This article was originally published on 13 February 2024.
You can read the original article on the 6point6 website here.
Andy highlights how information assurance is much broader than cyber security and discusses the art of balancing risk and cost for companies who are facing unprecedented challenges in a hyper-digital world.
What I do
I joined 6point6 as an information assurance principal consultant in 2020. I focus on ensuring that we suitably manage the risks in our clients’ data systems and business practices. Information assurance is about helping organisations protect their information and networks, building protective rings around a virtual and offline information ecosystem looking across cyber security, information security and risk management. It’s all good having the latest cyber security software, but what about other likely scenarios? For example, an employee accidentally sharing sensitive customer information or someone walking out with a company laptop potentially containing confidential information – these are the broader risks that must be considered alongside the usual cyber attacks or threat actors.
Information security continues to face an unprecedented level of change. Organisations often feel lost in a sea of changing regulations, policies and best practice, making compliance and data protection a challenging process. And no organisation has unlimited resources for security.

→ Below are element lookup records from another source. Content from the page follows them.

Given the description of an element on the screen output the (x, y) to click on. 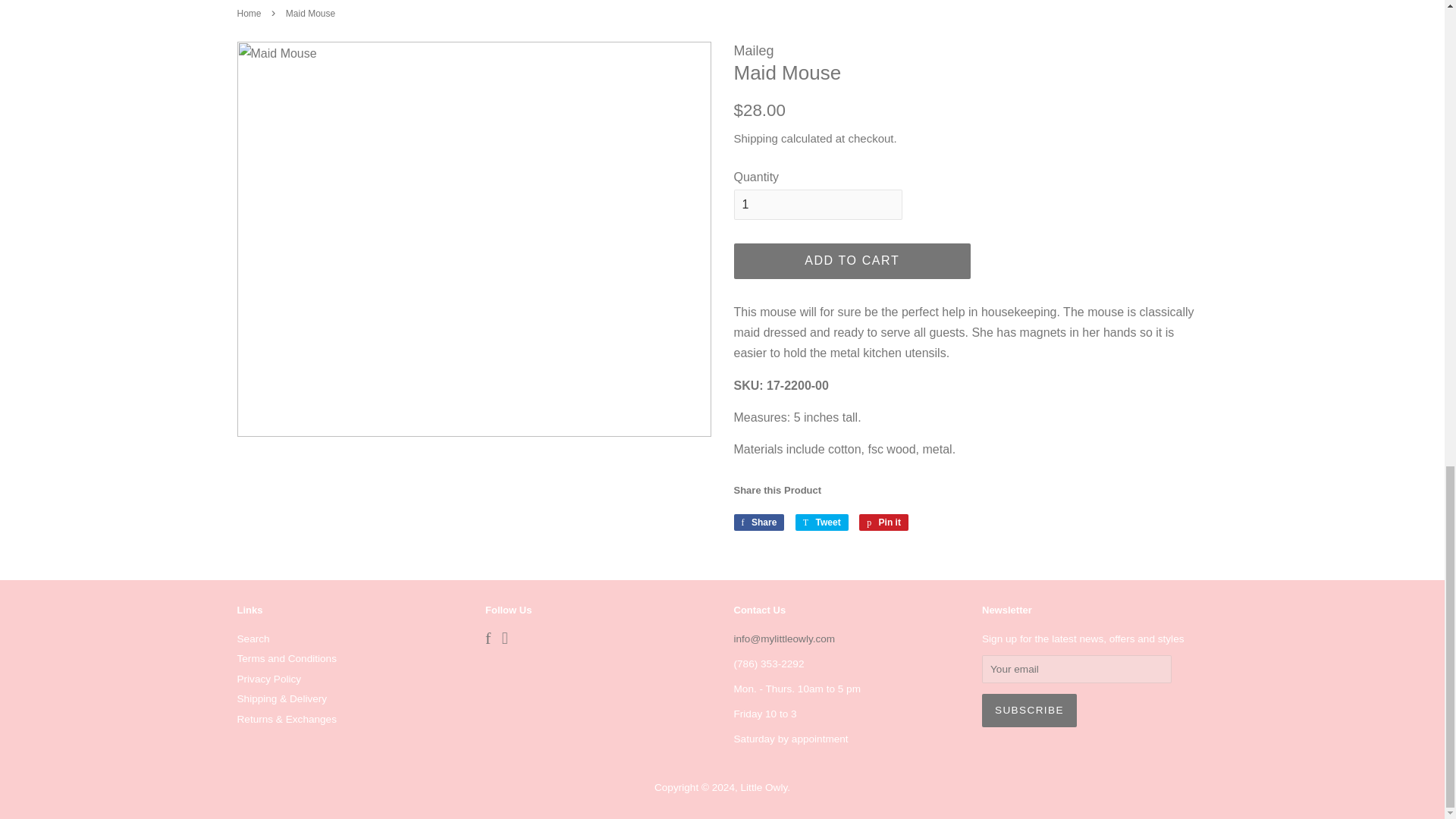
Share on Facebook (758, 522)
1 (817, 204)
Subscribe (1029, 710)
Tweet on Twitter (821, 522)
Little Owly on Instagram (505, 640)
CONTACT US (784, 638)
Pin on Pinterest (883, 522)
Little Owly on Facebook (487, 640)
Back to the frontpage (249, 13)
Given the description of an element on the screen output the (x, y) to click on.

I help clients to find the right balance by providing that much-needed wraparound service so their systems, data, and business practices are protected.
A day in my working life
There’s never a dull moment when working in cyber or information assurance! Assurance management is about deploying a combination of tools, technologies and techniques that focus on cyber security, information security and risk. My job is to make sure they all work together to create the right level of confidence for my clients’ day-to-day operations, and to support them through major reforms and digital transformational programmes. For example, I worked with HM Courts & Tribunals Service to securely launch its online service as part of a £1 billion digital transformation project. I was part of the team that helped to modernise their information assurance programme to support agile releases of new digital services.
One of the most rewarding aspects about my role is the opportunity I have to educate others about cyber assurance and security. I get a great sense of achievement helping people understand what threats might exist so they can factor them into their business planning. Helping others is also what drives my approach as a leader in our information assurance team. I believe leadership is about setting people up for success – empowering those around me with the skills they need to be confident, fulfilled and independent. My job is about doing the right thing, not the easy thing. When people come to me with an issue I act as a sounding board, helping them to rationalise and solve their problem. This approach of guiding rather than directing means we not only address the immediate challenges but also build a stronger sense of self-empowerment and ownership.
Career highlights
Helping others to achieve their potential is what I enjoy most. Volunteering has always been a big part of my life – whether becoming a scuba diving instructor, being part of a Cliff Rescue Team in Wales or fundraising for the Royal British Legion’s Poppy Appeal. Supporting the development of young cyber professionals has also been a top priority for me, which has led me to oversee 6point6’s corporate sponsorship of the UK Cyber 9/12 Strategy Challenge. Having volunteered as a judge since 2021, it’s fantastic to see university students come together to solve brilliantly complex problems. I’m passionate that we leverage our support to make a career in cyber really tangible for young people, connecting our cyber specialists within 6point6 with the next generation of tech leaders and policy makers, inspiring them to use their talent to do amazing things.
Another top highlight has been leading a volunteer response to support the White Eagle Club, a community centre in London that had been overwhelmed with humanitarian aid for refugees in Ukraine. After an unprecedented response from the community, the centre needed support with resources and logistics to process the tonnes of donations pouring in. 6point6 funded the provision of vans and gave us time to transport, sort and store donations for delivery to Ukraine. As a result, we shifted 17 tonnes of aid in a single day – something that wouldn’t have been possible without help from volunteers across the business, including members of the leadership team.
Information assurance is one the best jobs in the world because…
If you like varied work dealing with a constantly changing landscape, then information assurance is your calling. Every client is different and will come with a different set of challenges. Working at 6point6 has an extra advantage as it involves driving security assurance programmes for some of the most high-profile institutions operating in complex areas like defence or the public sector. Ultimately, we’re building and protecting the systems that process the sensitive information of millions of people.
As an assurance manager, problem solving with confidence and leading with evidence are crucial components of our role. This is where security reporting and data come into play. A key aspect of working with clients is how you communicate risk. You need to be able to cut across the jargon to provide real and practical advice for a non-technical audience. Taking your clients on a security journey means injecting an element of co-design, where you help them spot future risks and problems and collaborate with them to find solutions.
Andy Kershaw, Principal Consultant, Information Assurance at 6point6 | Part of Accenture
Andy is a highly experienced, adaptable and articulate cyber consultant, operating across a diverse spectrum of environments successfully delivering information assurance, cyber threat intelligence and cyber education. Since 2021, Andy has served as a judge and masterclass presenter at the UK Cyber 9/12 Strategy Challenge, helping to nurture the next generation of policy and strategy leaders for the cyber security challenges of the future.